L'athlétisme reste donc le sport olympique de base numéro 1?
Sans prétention et arrogance, oui, et de loin, l’athlétisme reste le sport olympique no 1. Il n’y a qu’à regarder les audiences télévisées et le nombre de spectateurs avec plus de 1 million de spectateurs, il se trouve très loin devant la natation, le sport olympique no 2 Et les chiffres télévisés sont identiques. Au niveau européen, durant nos championnats à Rome, nous avions 35 diffuseurs (chaînes de télévision) qui étaient présents, alors que la natation en avait quatre la semaine suivante à Belgrade pour les Européens de natation.
Néanmoins, Rome et Paris ne sont-elles pas des exceptions ponctuelles?
Nous devons étirer la saison, c'est-à-dire commencer plus tôt et finir plus tard afin d’avoir une présence plus forte de l’athlétisme. La série mondiale de la Ligue de diamant est le fil conducteur, puis viennent les pics, comme les championnats d'Europe, les championnats du monde, les Jeux olympiques. D’autre part, nous (European Athletics) lançons en avril prochain à Bruxelles les Championnats d’Europe de course sur route, lors desquels seront désormais décernés les titres européens du marathon, du semi-marathon et du 10 km avec un concept innovant dans lequel nous offrirons à n’importe quel coureur amateur de pouvoir courir les championnats d’Europe avec les meilleurs athlètes et prétendre obtenir une médaille par équipe, calculée sur les 50 meilleurs temps, élite et amateur compris. Il y aura également un classement individuel par nation où chacun pourra situer son niveau dans son pays. Six mois après avoir ouvert les enregistrements, nous avions déjà plus 10’000 personnes inscrites de tous les pays d’Europe !»

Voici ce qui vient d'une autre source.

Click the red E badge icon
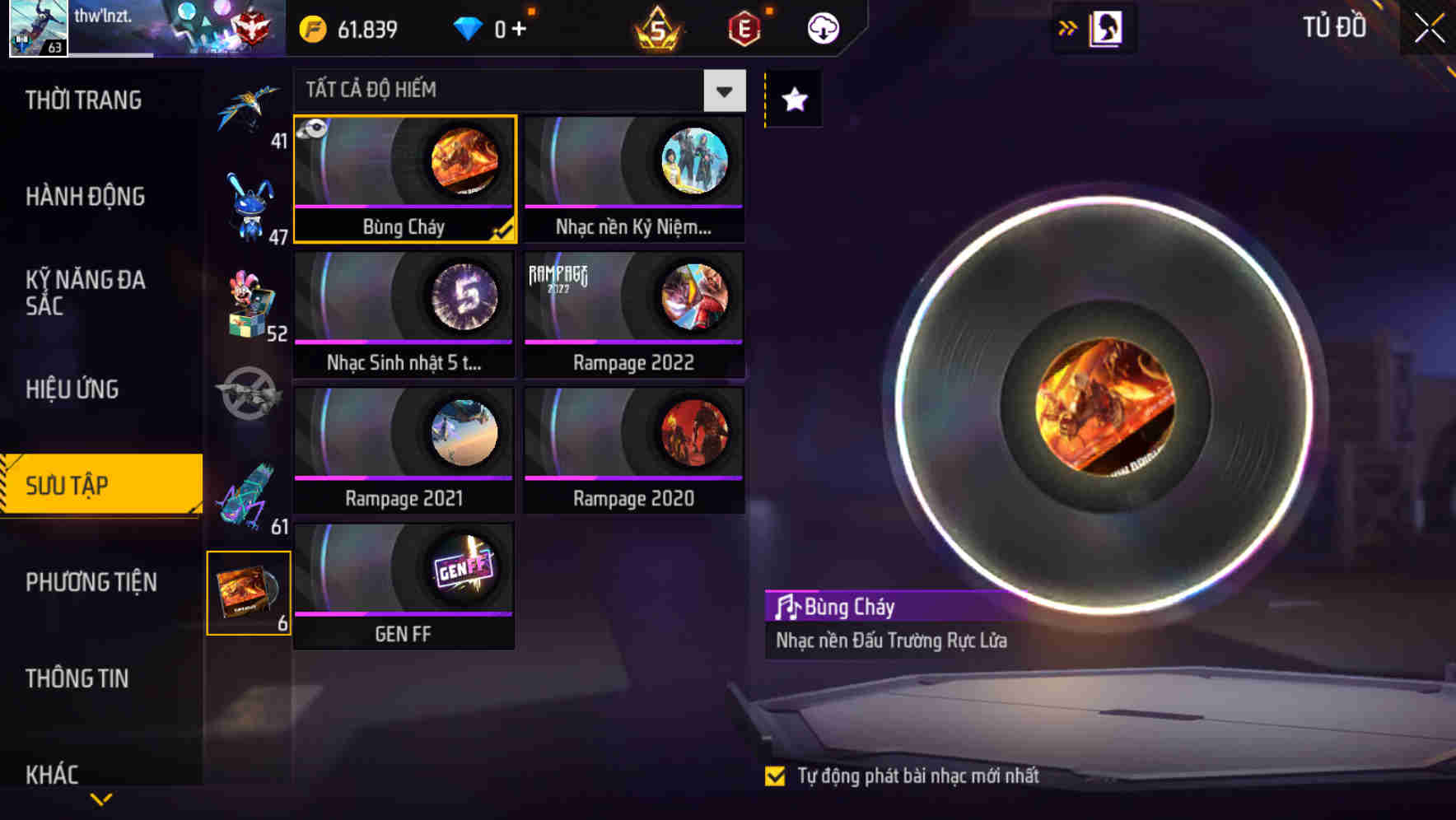Viewport: 1456px width, 820px height. tap(744, 30)
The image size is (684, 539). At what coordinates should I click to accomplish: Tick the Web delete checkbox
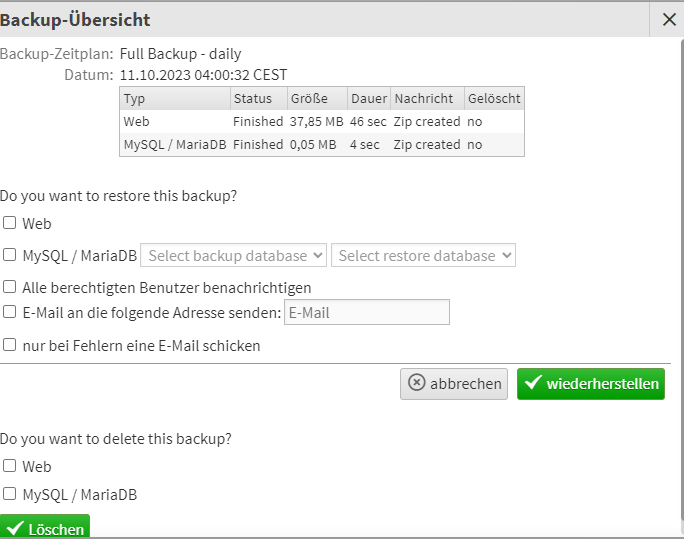pyautogui.click(x=9, y=465)
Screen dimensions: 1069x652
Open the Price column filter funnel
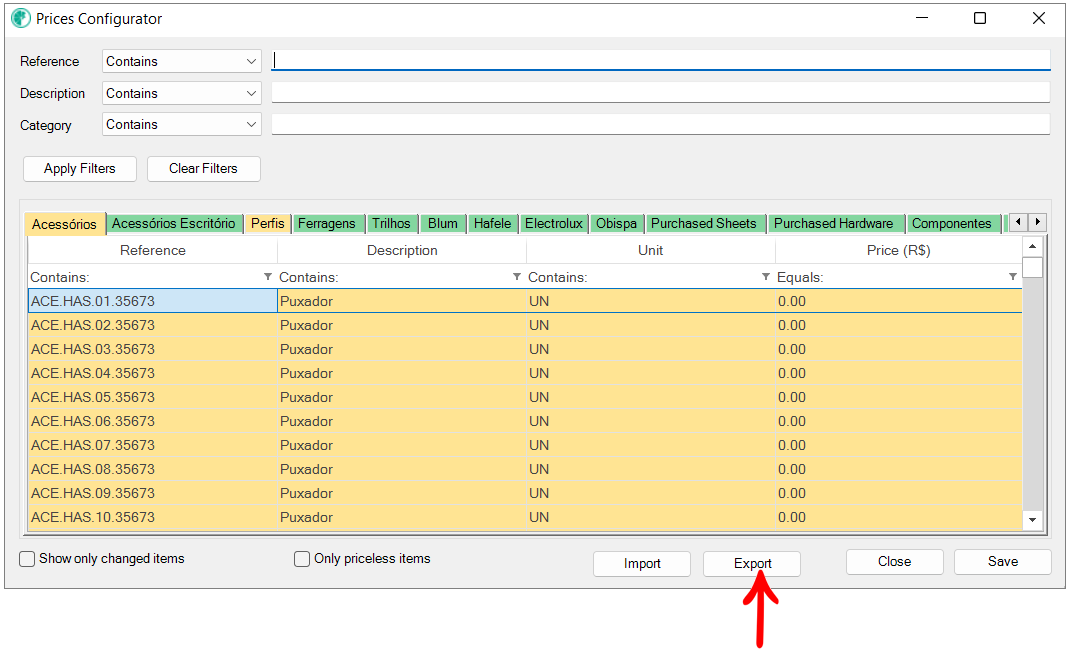tap(1012, 277)
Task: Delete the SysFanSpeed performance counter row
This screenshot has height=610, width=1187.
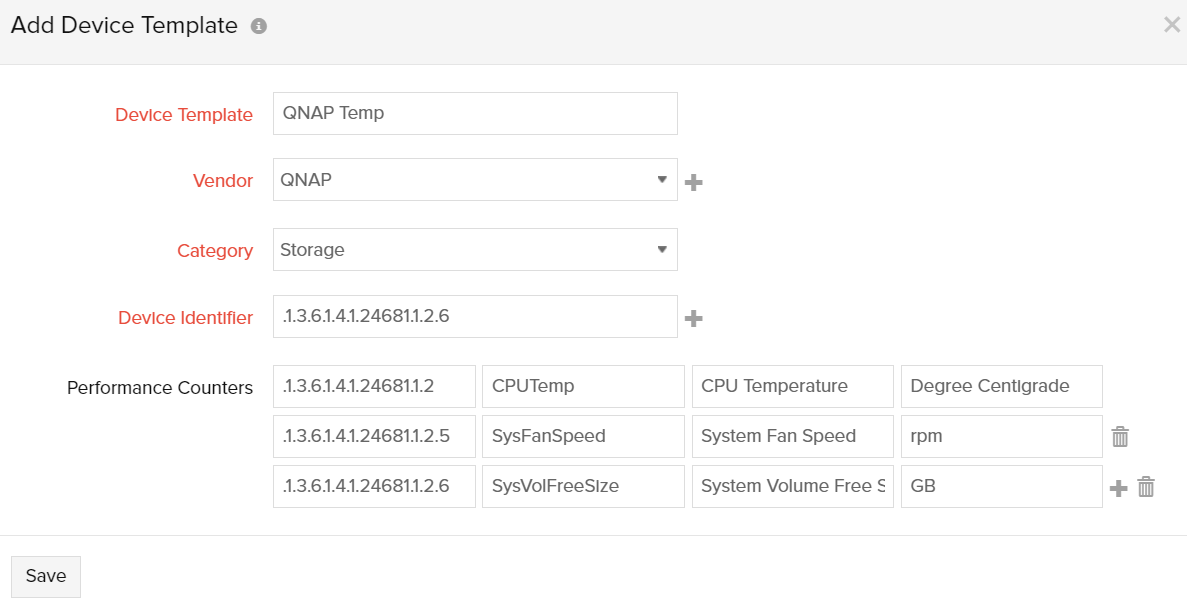Action: 1120,436
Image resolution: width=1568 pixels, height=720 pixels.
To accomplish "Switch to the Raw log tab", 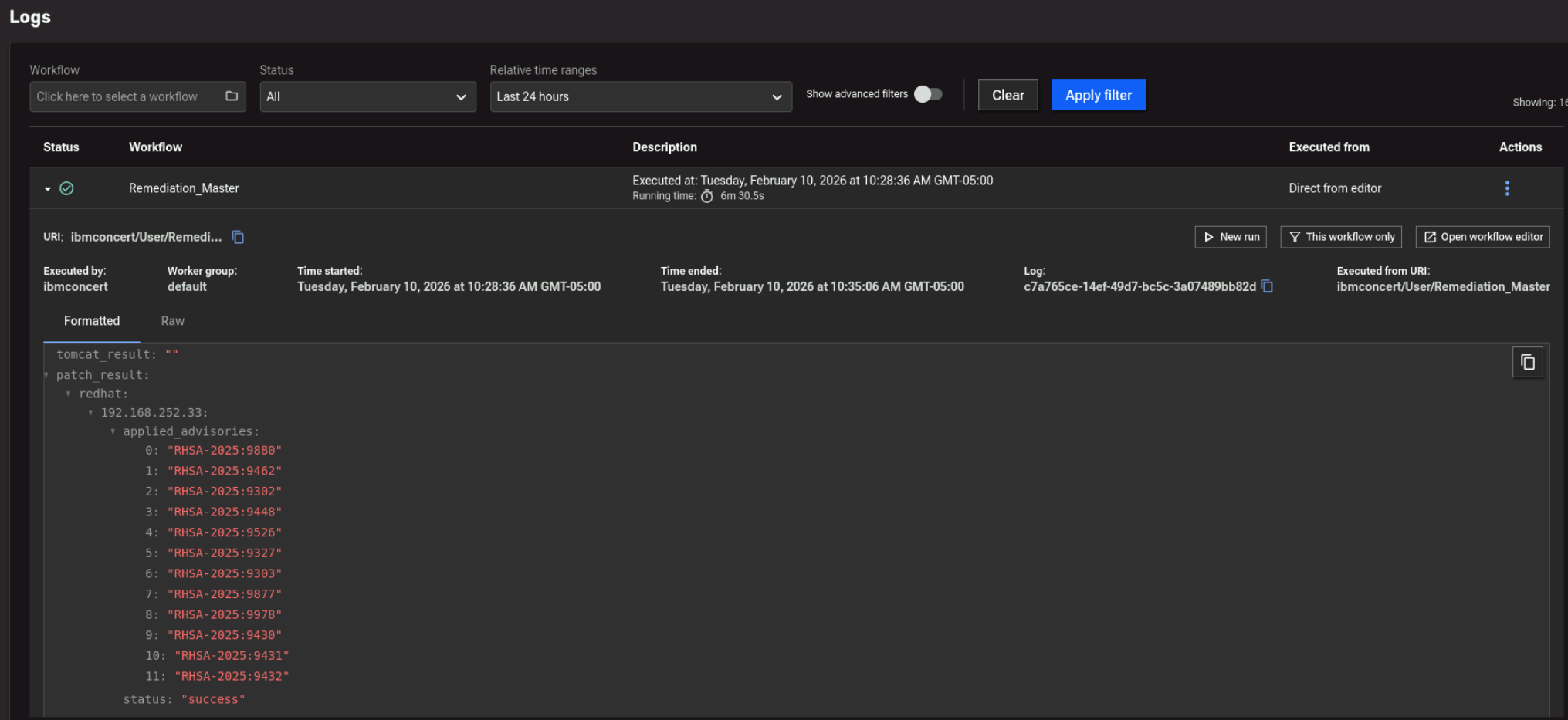I will (172, 321).
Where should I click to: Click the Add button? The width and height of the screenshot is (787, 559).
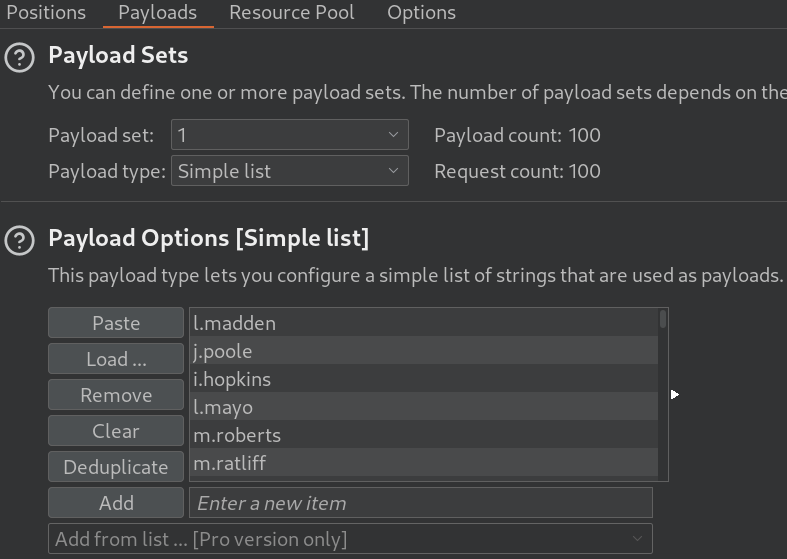(116, 503)
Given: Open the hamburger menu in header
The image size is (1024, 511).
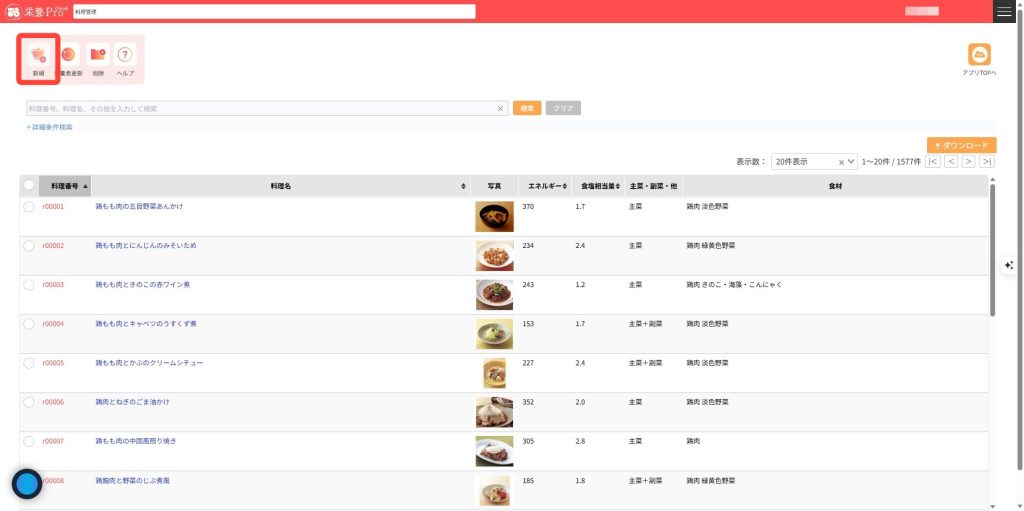Looking at the screenshot, I should 1004,11.
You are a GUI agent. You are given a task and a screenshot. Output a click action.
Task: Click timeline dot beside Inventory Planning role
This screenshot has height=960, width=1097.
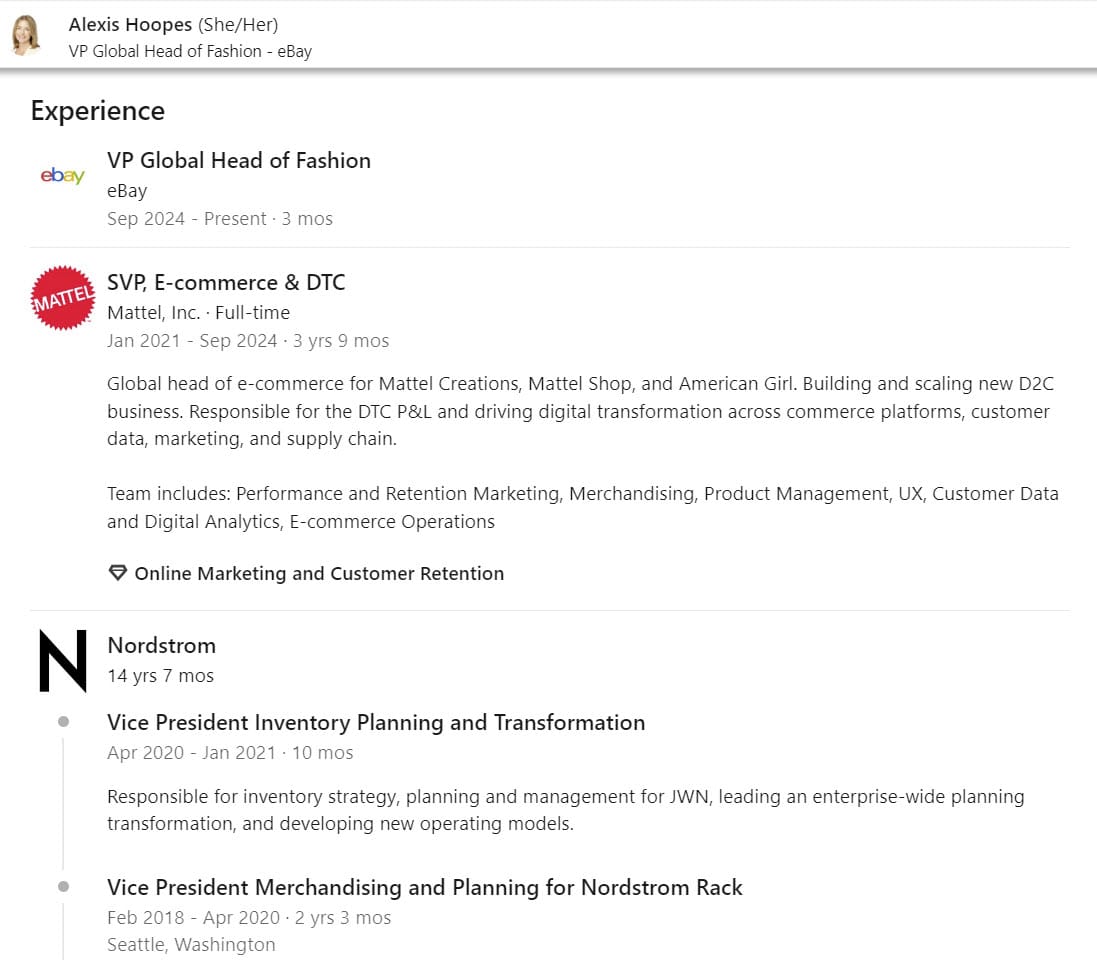pos(64,721)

Le sport est un divertissement, c'est ce que souligne Sebastian Coe, président de World Athletics. Il dit comme vous qu'il faut étaler la saison. Il faut en outre adapter davantage le produit athlétisme au style de vie des jeunes et créer davantage de 'temps très forts. Qu'en pensez-vous?
Nous voulons et nous poussons pour des innovations, mais dans l'esprit de la tradition. Les chiffres de la télévision et de streaming le montrent clairement: le public aime et continue de consommer l'athlétisme et ses disciplines traditionnelles. Mais nous devons peaufiner certains détails. Les spectateurs ne comprennent pas, par exemple, pourquoi, dans la dernière épreuve du décathlon, c'est le cinquième classé qui exulte à l’arrivée du 1500 m comme cela s’est passé avec le champion olympique norvégien. Pire encore, à l’arrivée de la dernière course (800 m) de l’heptathlon, il a fallu attendre 3 à 4 longues minutes pour connaître le classement des 4 premières athlètes et savoir si Annik Kälin allait obtenir une médaille de bronze. Cela est inacceptable de nos jours. Là, il s’agirait simplement, comme cela se fait dans le ski nordique avec la poursuite, de convertir les points en secondes avant la dernière épreuve afin que le vainqueur du décathlon/heptathlon passe la ligne le premier. Malheureusement, nous n’avons que peu d’influence pour changer les règles mais nous nous battons pour ce changement qui, enfin, donnera une bien plus grande valeur à ces athlètes extraordinaires éclectiques.»
La Suisse n'a pas eu le droit à une médaille à Paris. En tant que président de l'EA, vous vous en seriez certainement réjoui, ou devez-vous rester neutre vis-à-vis de l'extérieur?
Mon cœur bat pour la Suisse, c’est évident et dès qu’une Suissesse ou un Suisse concourt, je ne tiens plus en place! En revanche, ma fonction exige que je reste neutre dans mes émotions et, évidemment, je me réjouis de chaque médaille pour l'Europe. En outre, le niveau ne cesse d'augmenter, la concurrence est de plus en plus dense. La Suisse a obtenu cinq classements dans le top 8, elle est sur la bonne voie depuis plus de 10 ans maintenant. Avec un peu plus de chance, nous aurions pu décrocher une ou deux médailles.